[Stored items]
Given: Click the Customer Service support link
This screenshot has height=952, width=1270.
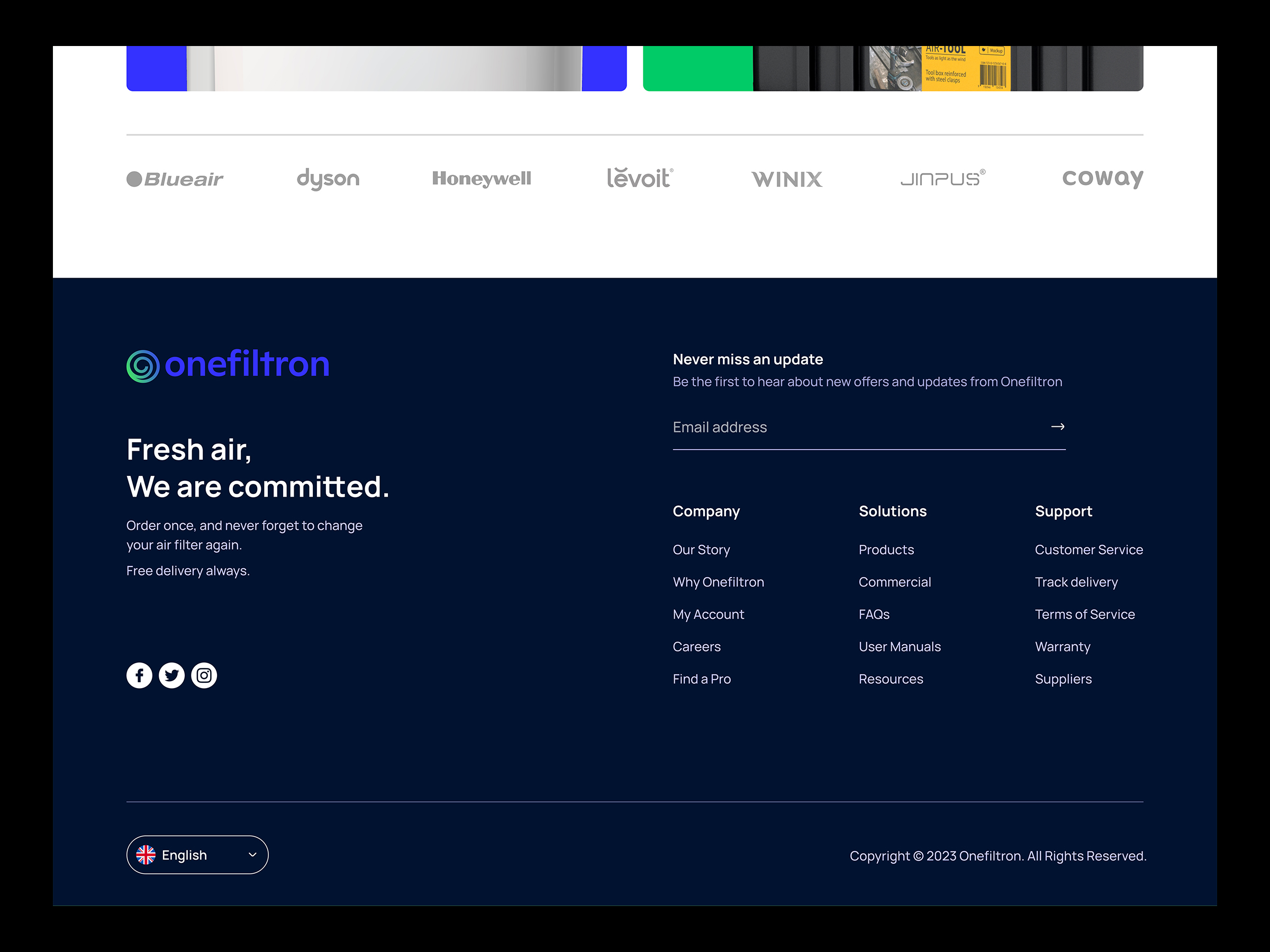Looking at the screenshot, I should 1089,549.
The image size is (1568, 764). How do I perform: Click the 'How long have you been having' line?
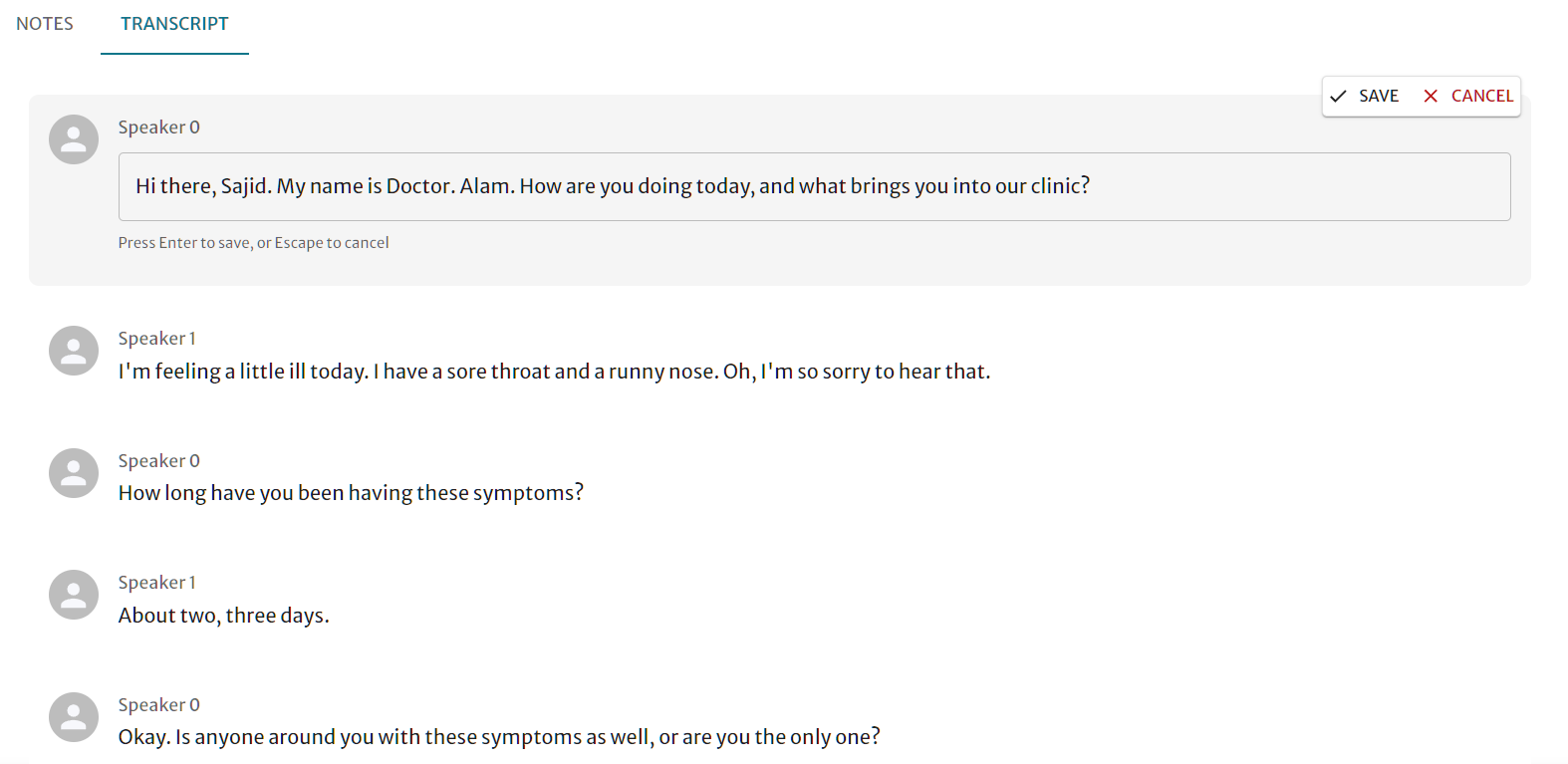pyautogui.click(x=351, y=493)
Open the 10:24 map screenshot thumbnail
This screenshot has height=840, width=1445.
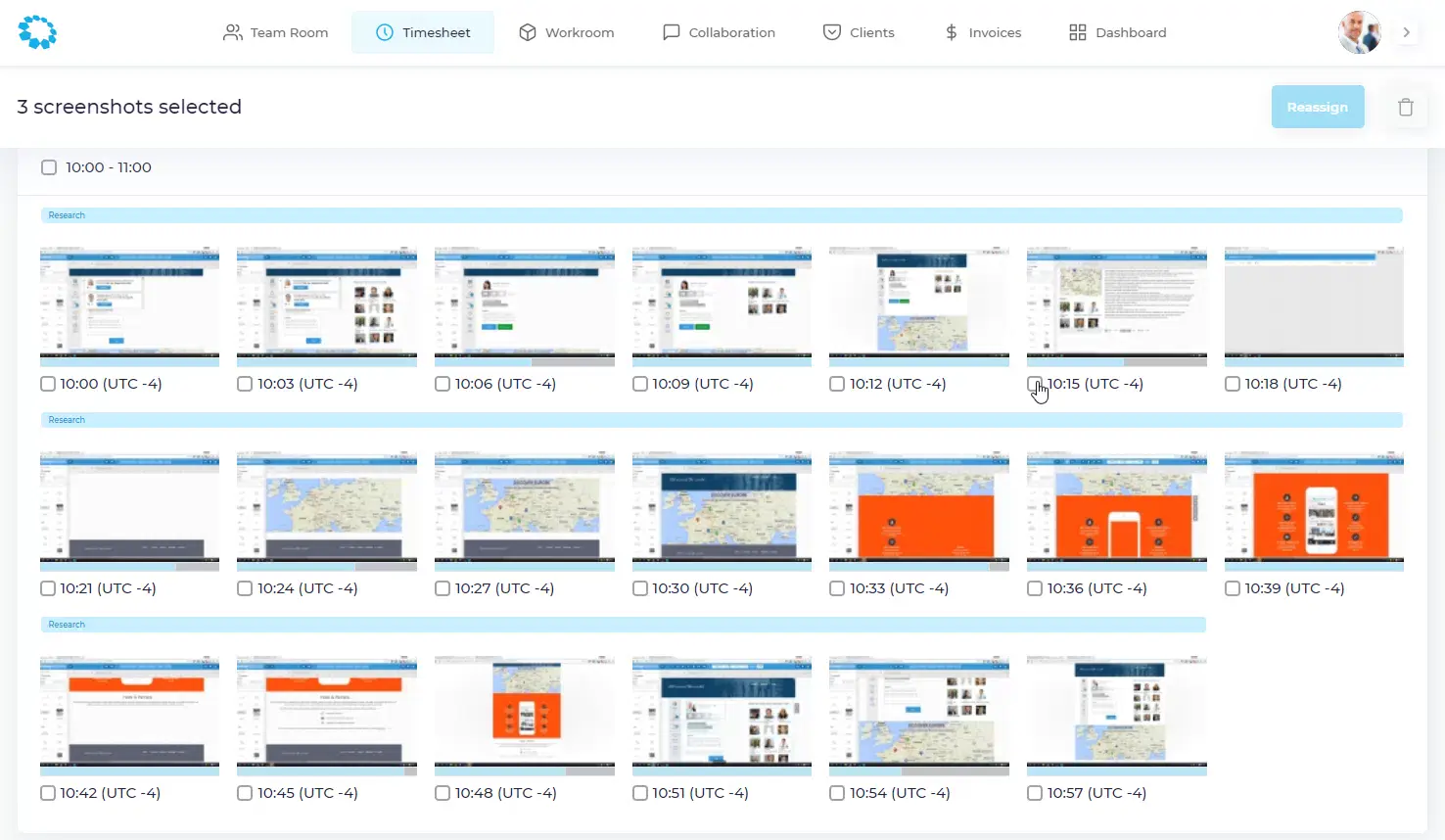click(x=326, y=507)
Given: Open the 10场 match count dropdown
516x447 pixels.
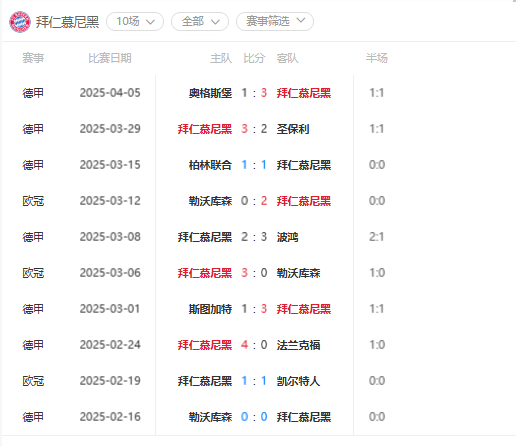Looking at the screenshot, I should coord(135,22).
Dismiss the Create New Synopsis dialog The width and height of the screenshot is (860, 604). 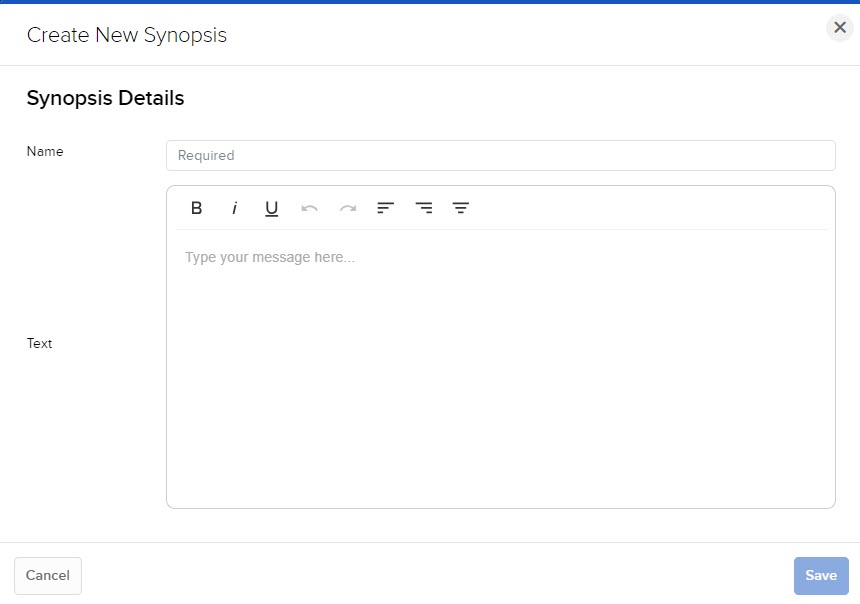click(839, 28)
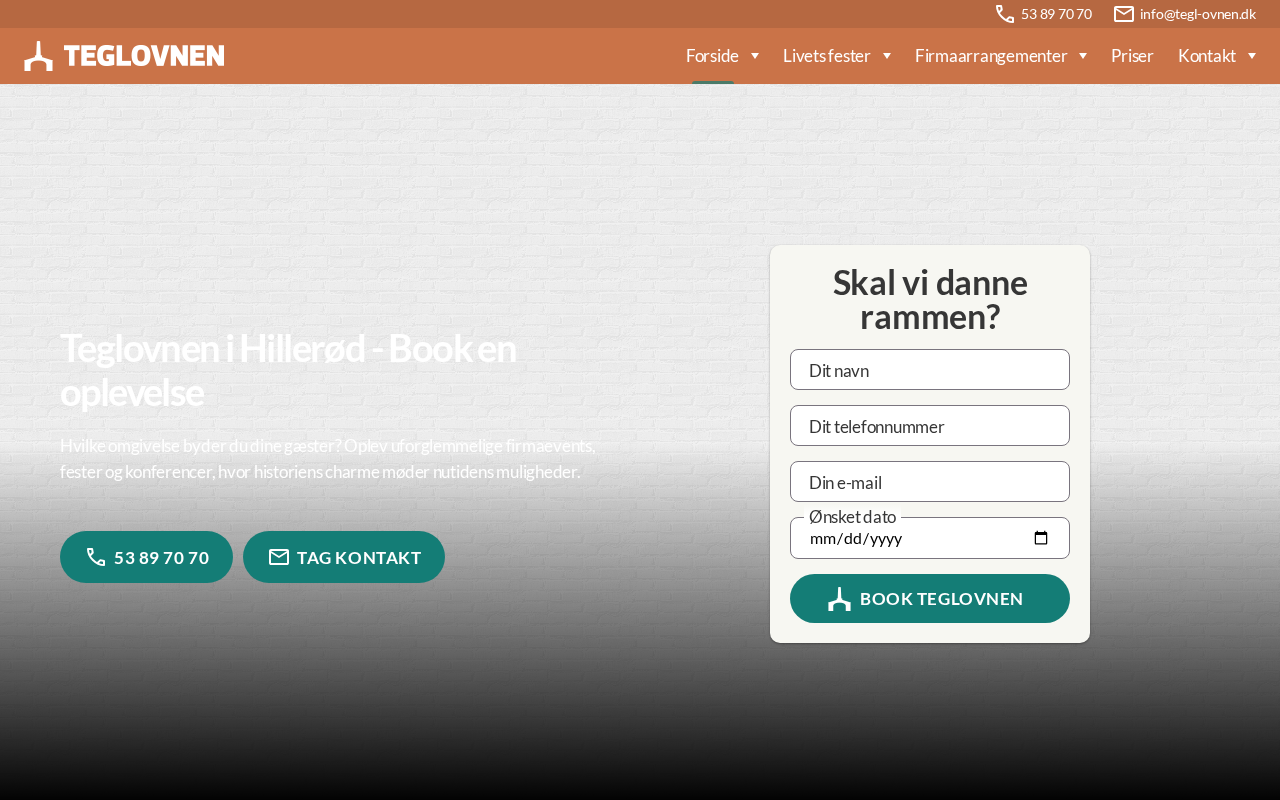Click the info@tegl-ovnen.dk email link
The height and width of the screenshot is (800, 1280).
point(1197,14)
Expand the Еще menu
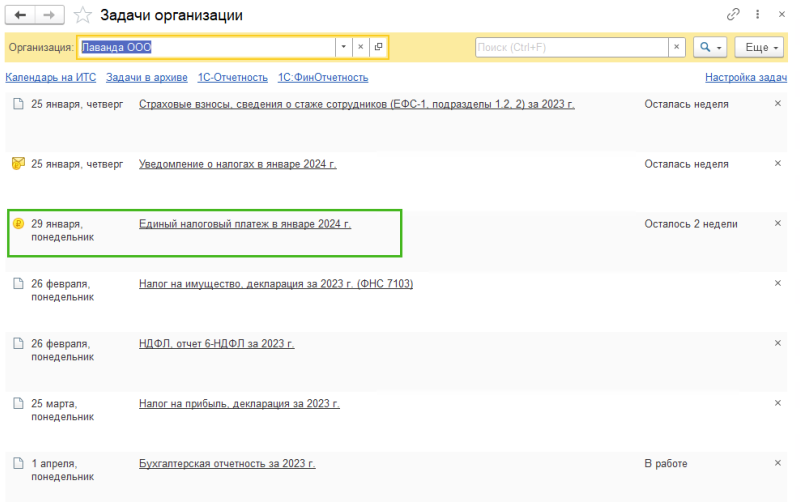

■ Brief:
Lines from the one above containing "This screenshot has height=952, width=1270." down to the one containing "Given: Open the 10场 match count dropdown" should be transcribed exactly, with both ends kept and no pictures.

■ Reply:
This screenshot has height=952, width=1270.
Looking at the screenshot, I should 1089,549.
The image size is (1568, 764). How do I perform: Click the 'How long have you been having' line?
pyautogui.click(x=351, y=493)
Open the 10:24 map screenshot thumbnail
This screenshot has height=840, width=1445.
click(x=326, y=507)
Given: Open the 10场 match count dropdown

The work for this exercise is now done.